ZU LESENDER AUSZUG:
2. a) Wie der Senat wiederholt entschieden hat (vgl. z.B. Senatsurteil vom 24. April 2002 I R 18/01, BFHE 199, 144, BStBl II 2002, 670, m.w.N.), ist davon auszugehen, dass ein ordentlicher und gewissenhafter Geschäftsleiter einer neu gegründeten GmbH ihrem Geschäftsführer eine Pension erst dann zusagen wird, wenn er die künftige wirtschaftliche Entwicklung und damit die künftige wirtschaftliche Leistungsfähigkeit der Kapitalgesellschaft ebenso wie die Leistungsfähigkeit des neu bestellten Geschäftsführers zuverlässig abzuschätzen vermag. Ohne Erprobung des Geschäftsführers und ohne gesicherte Kenntnis der künftigen Ertragsentwicklung der Kapitalgesellschaft würde eine Pension nicht zugesagt werden.

Einträge zum Auffinden von Text und Elementen

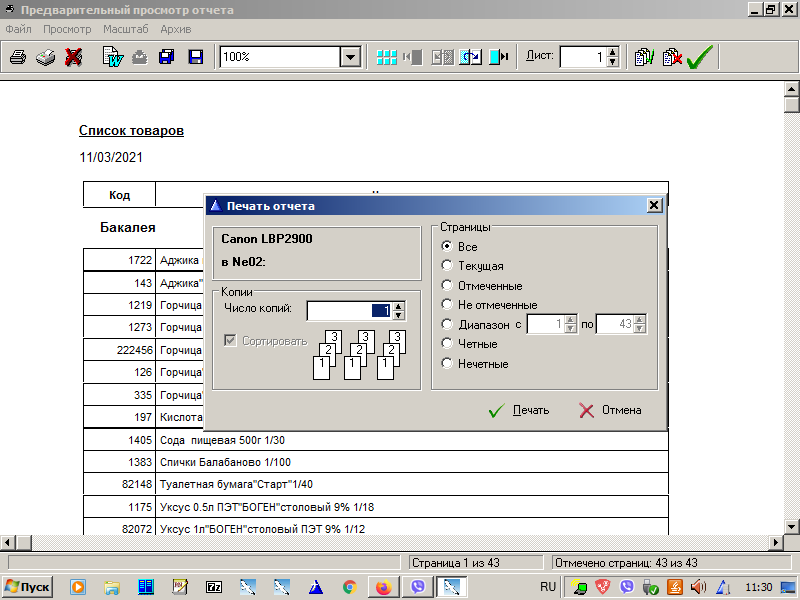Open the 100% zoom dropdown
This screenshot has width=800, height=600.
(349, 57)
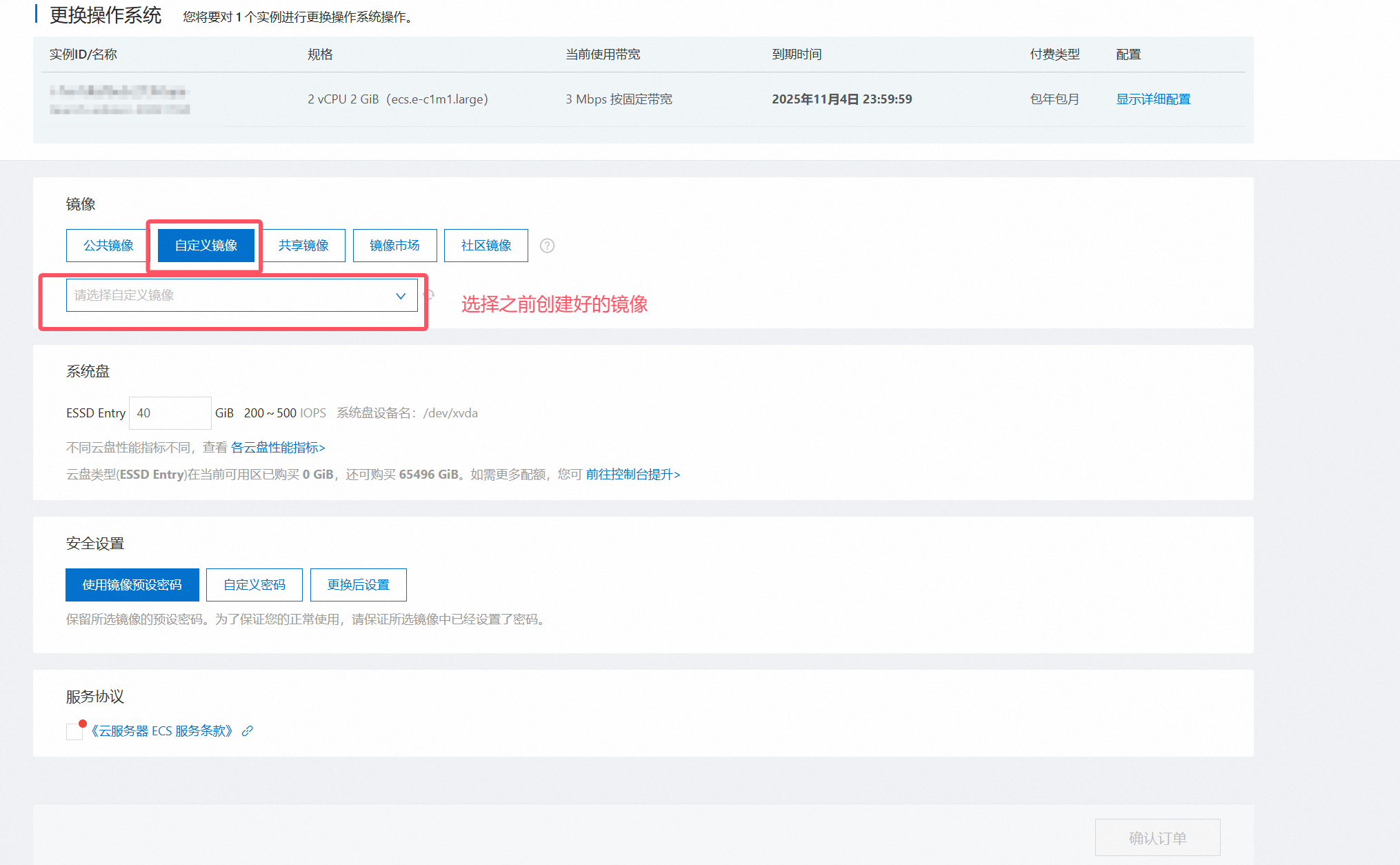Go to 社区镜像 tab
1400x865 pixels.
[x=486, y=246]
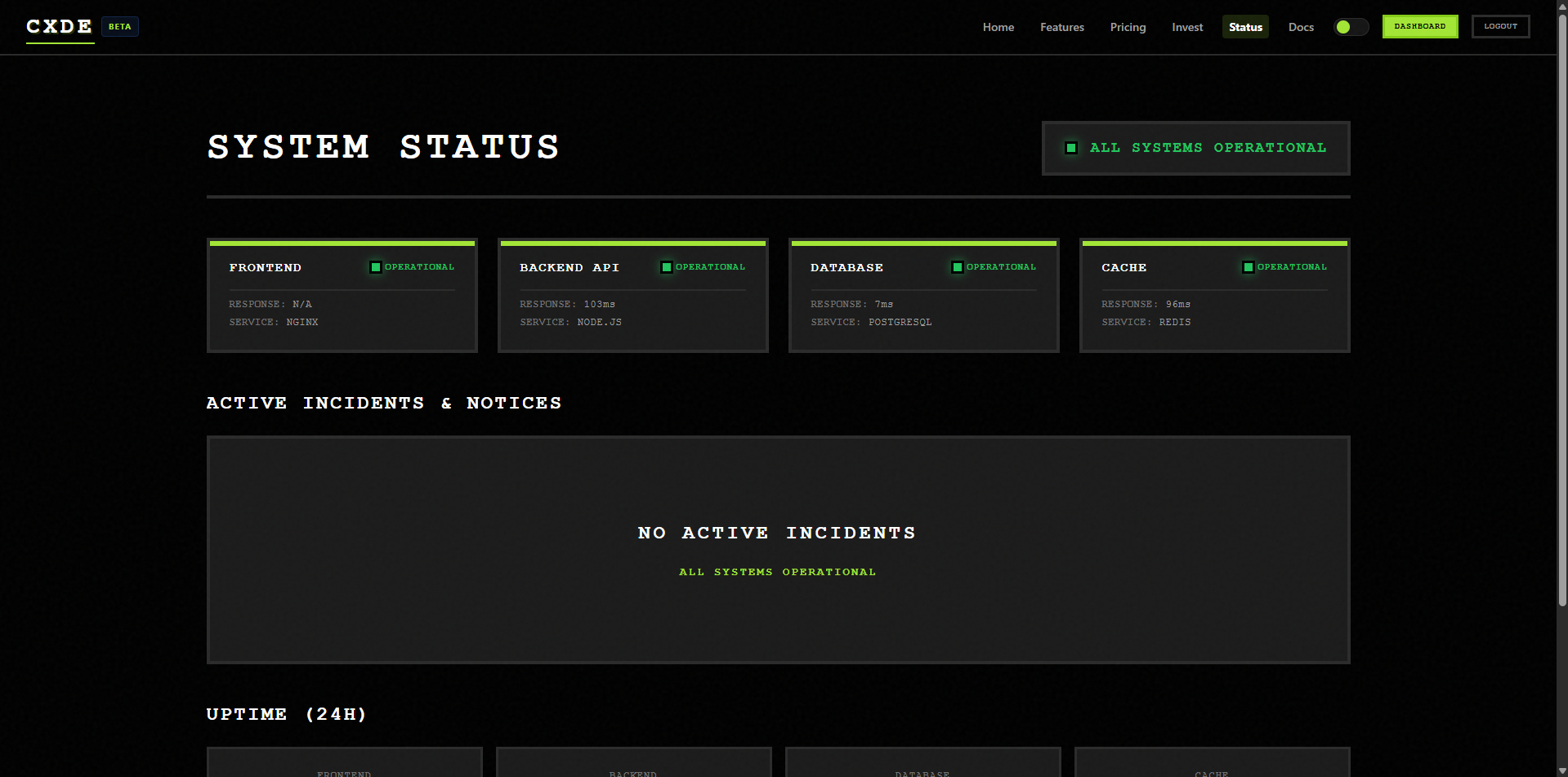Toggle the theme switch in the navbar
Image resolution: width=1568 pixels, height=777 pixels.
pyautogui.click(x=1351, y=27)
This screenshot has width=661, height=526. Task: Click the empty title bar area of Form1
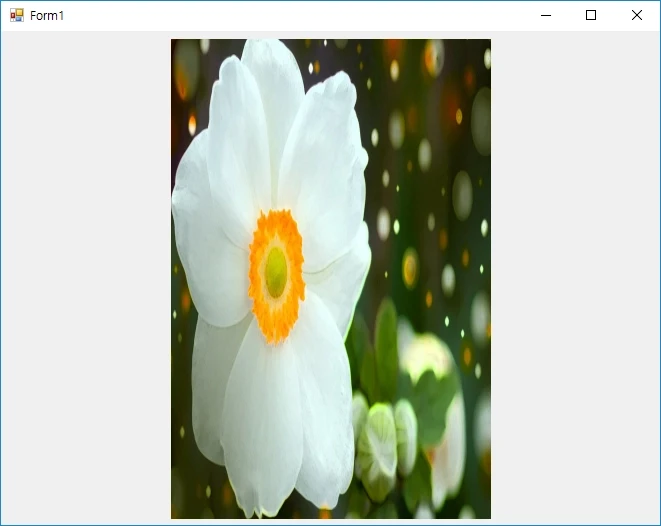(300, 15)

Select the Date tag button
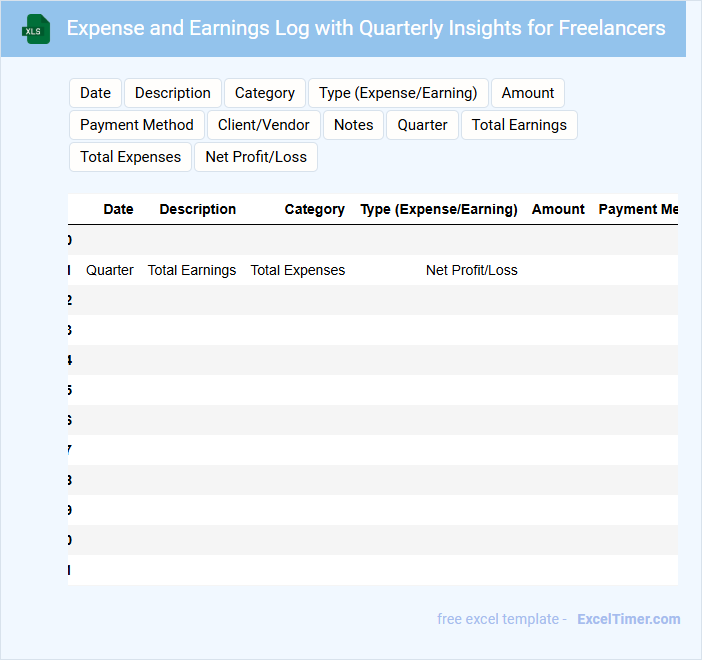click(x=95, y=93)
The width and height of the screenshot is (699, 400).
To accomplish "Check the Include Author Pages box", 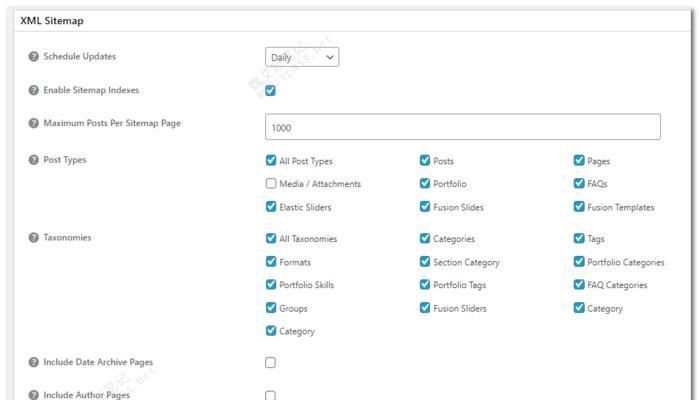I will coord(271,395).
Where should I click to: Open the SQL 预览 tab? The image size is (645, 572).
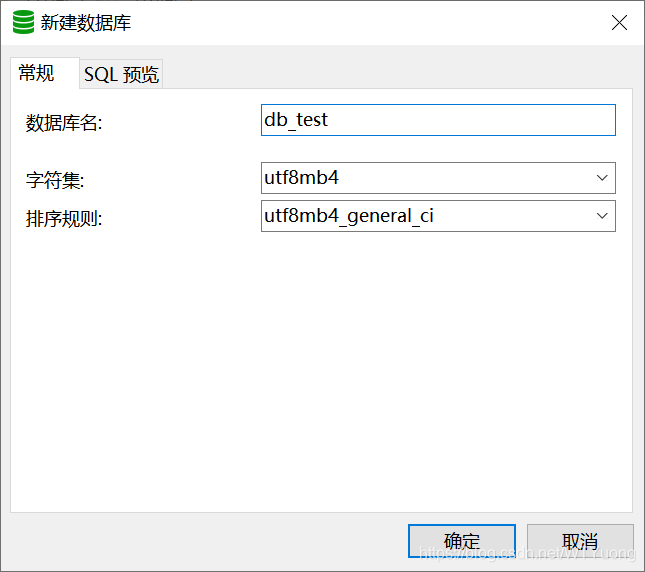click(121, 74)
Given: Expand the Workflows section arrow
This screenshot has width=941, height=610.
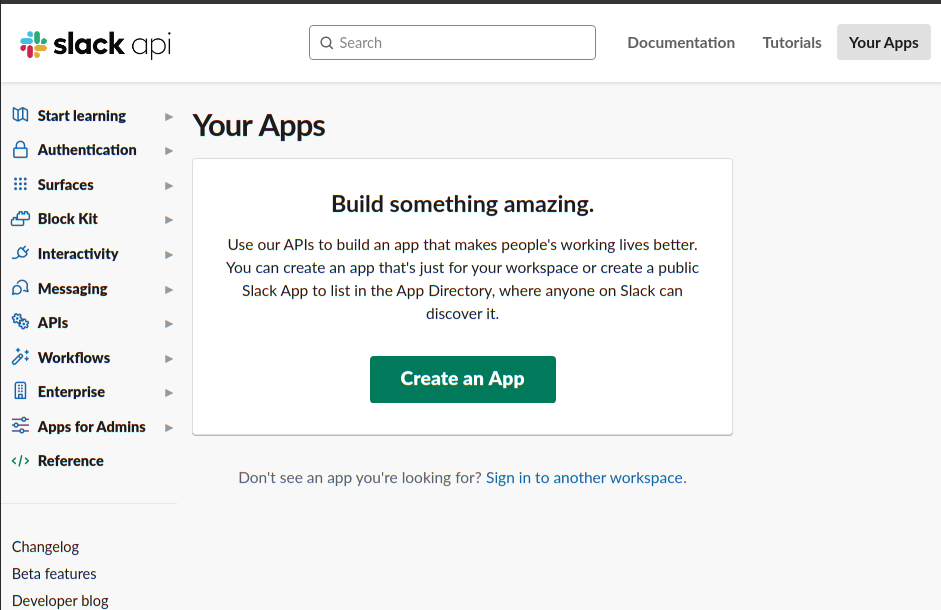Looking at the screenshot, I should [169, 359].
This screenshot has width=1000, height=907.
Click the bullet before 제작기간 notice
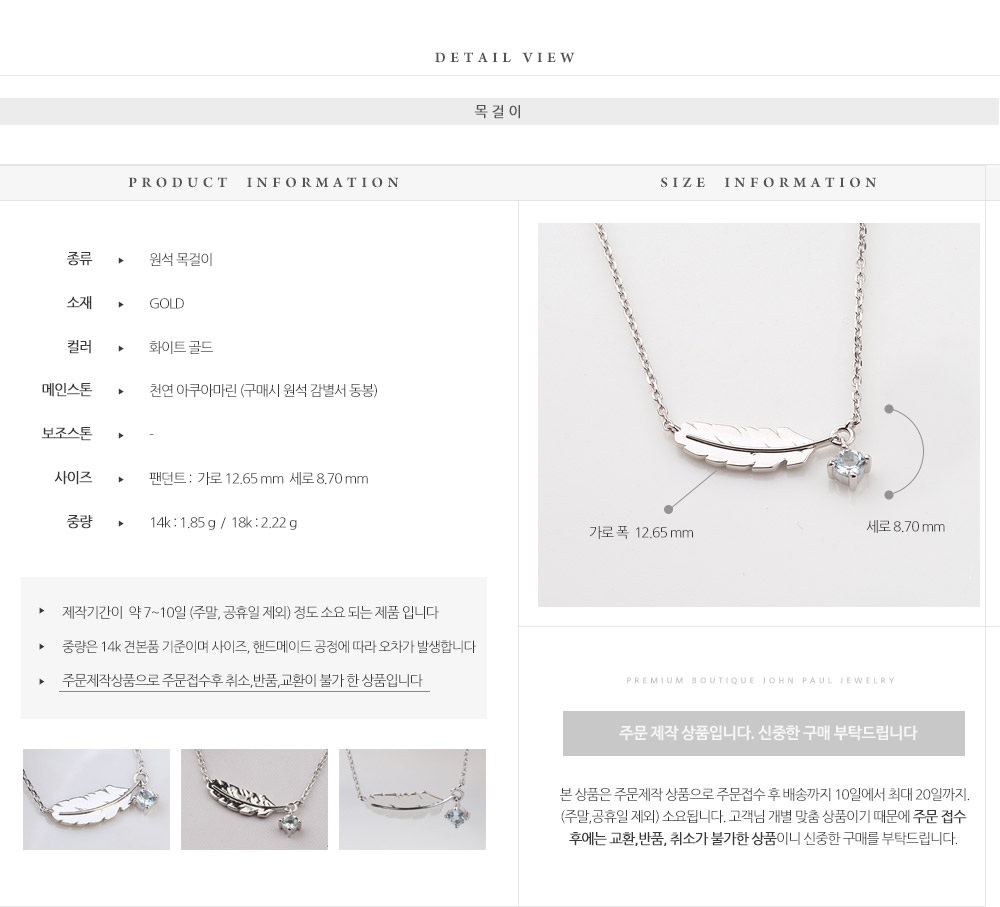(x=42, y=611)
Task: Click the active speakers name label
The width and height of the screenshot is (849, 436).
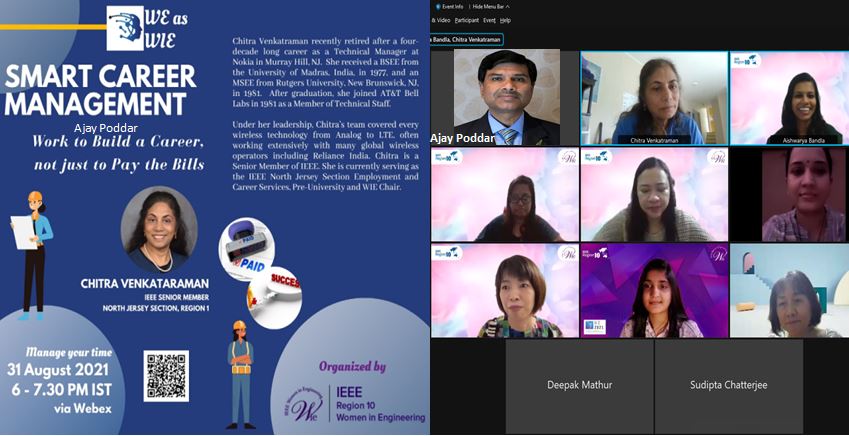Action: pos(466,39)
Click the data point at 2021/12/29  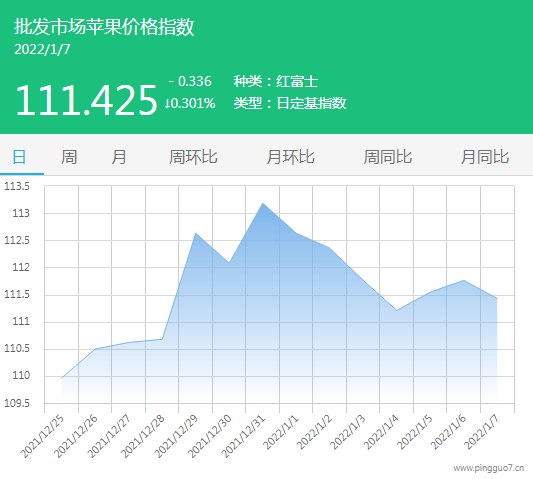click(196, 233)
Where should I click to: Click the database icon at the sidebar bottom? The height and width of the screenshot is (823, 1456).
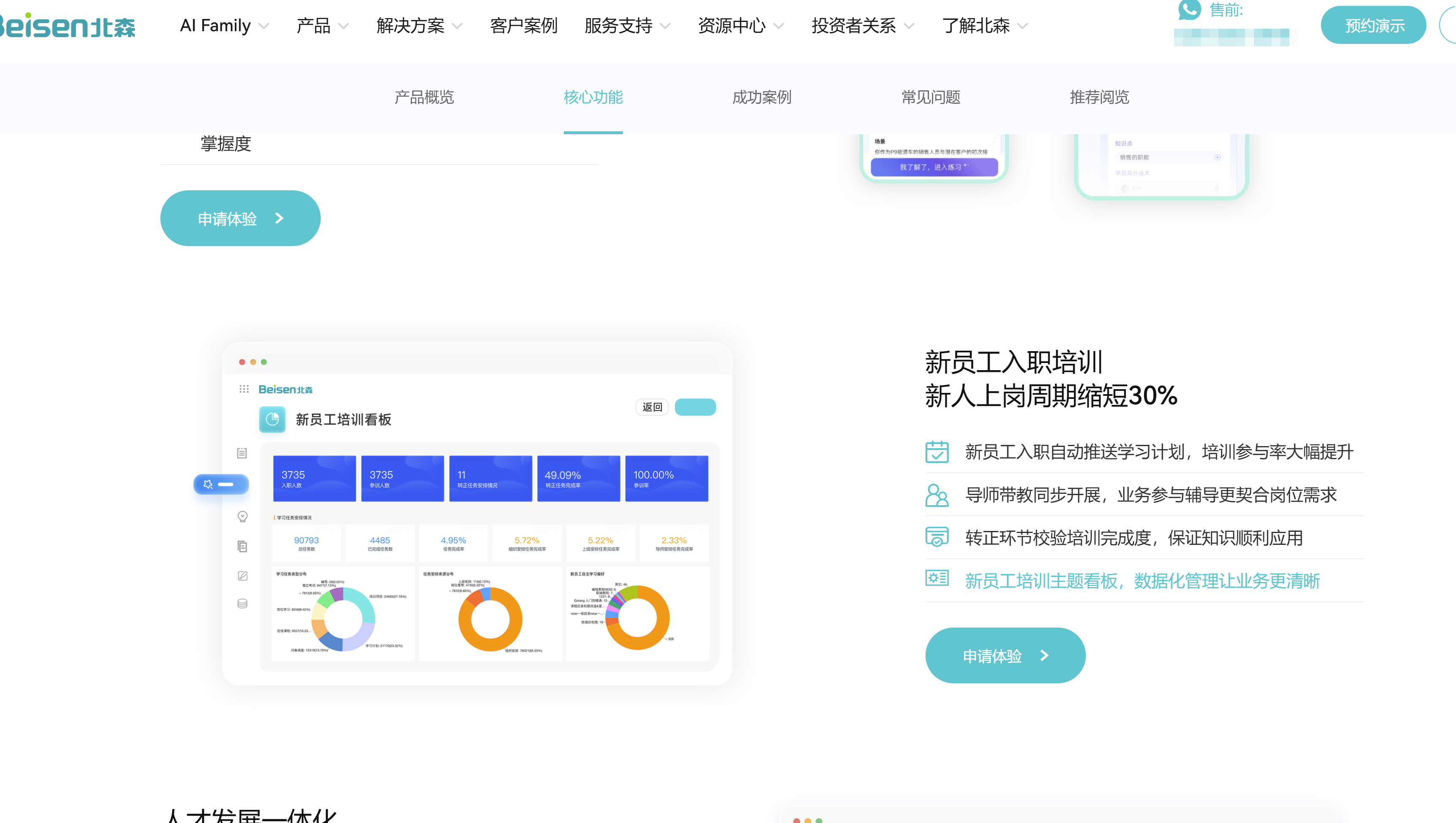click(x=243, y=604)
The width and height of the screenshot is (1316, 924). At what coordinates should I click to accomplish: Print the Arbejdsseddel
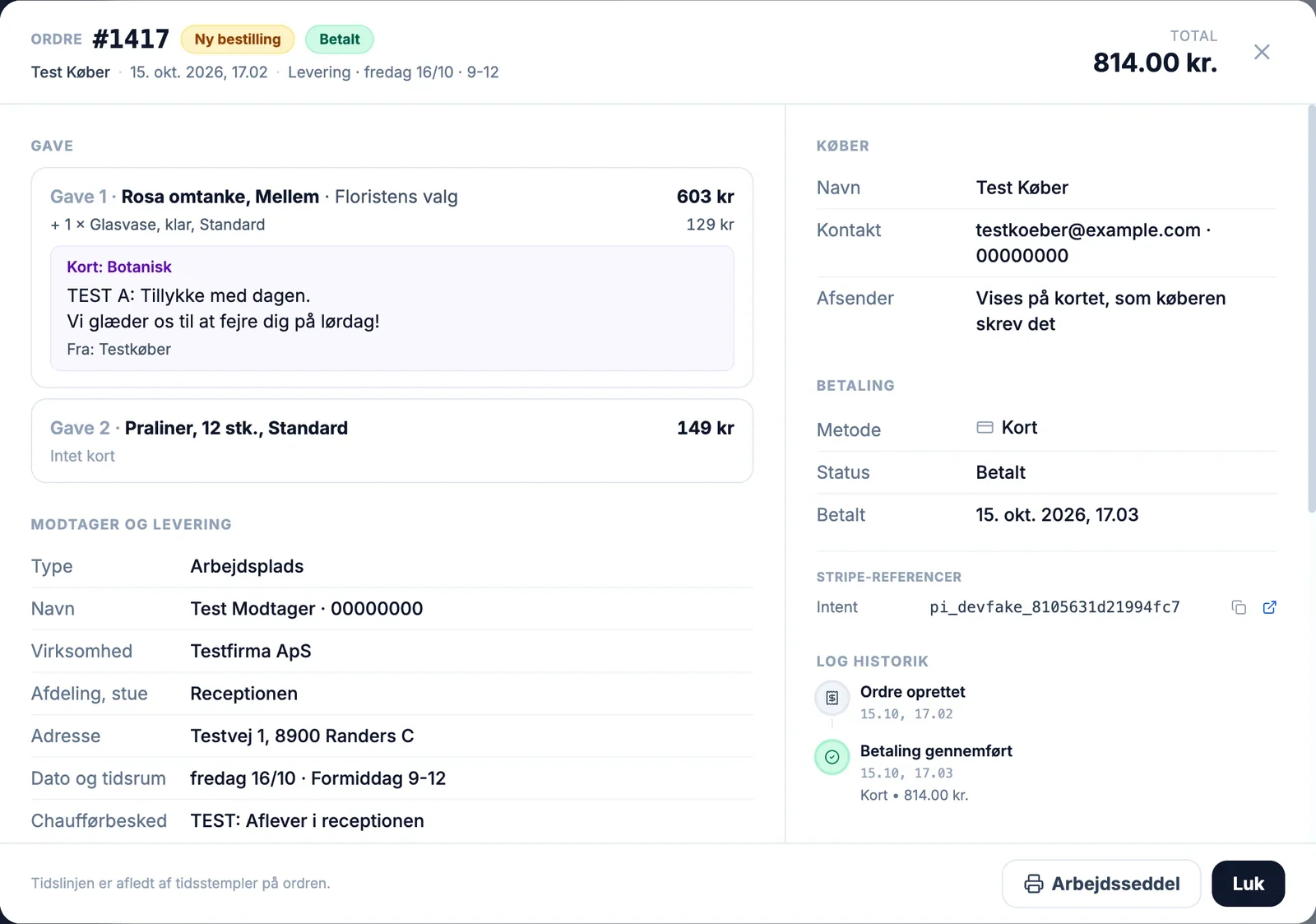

AUFGABENBESCHREIBUNG:
Schreibe aus dem Auszug zur Pensionszusage den Teil zwischen „2. a) Wie der“ und „nicht zugesagt werden.“ einschließlich erneut ab und tausche dabei „Geschäftsleiter“ gegen „Unternehmensleiter“ aus.

SCHRIFTLICHE ANTWORT:
2. a) Wie der Senat wiederholt entschieden hat (vgl. z.B. Senatsurteil vom 24. April 2002 I R 18/01, BFHE 199, 144, BStBl II 2002, 670, m.w.N.), ist davon auszugehen, dass ein ordentlicher und gewissenhafter Unternehmensleiter einer neu gegründeten GmbH ihrem Geschäftsführer eine Pension erst dann zusagen wird, wenn er die künftige wirtschaftliche Entwicklung und damit die künftige wirtschaftliche Leistungsfähigkeit der Kapitalgesellschaft ebenso wie die Leistungsfähigkeit des neu bestellten Geschäftsführers zuverlässig abzuschätzen vermag. Ohne Erprobung des Geschäftsführers und ohne gesicherte Kenntnis der künftigen Ertragsentwicklung der Kapitalgesellschaft würde eine Pension nicht zugesagt werden.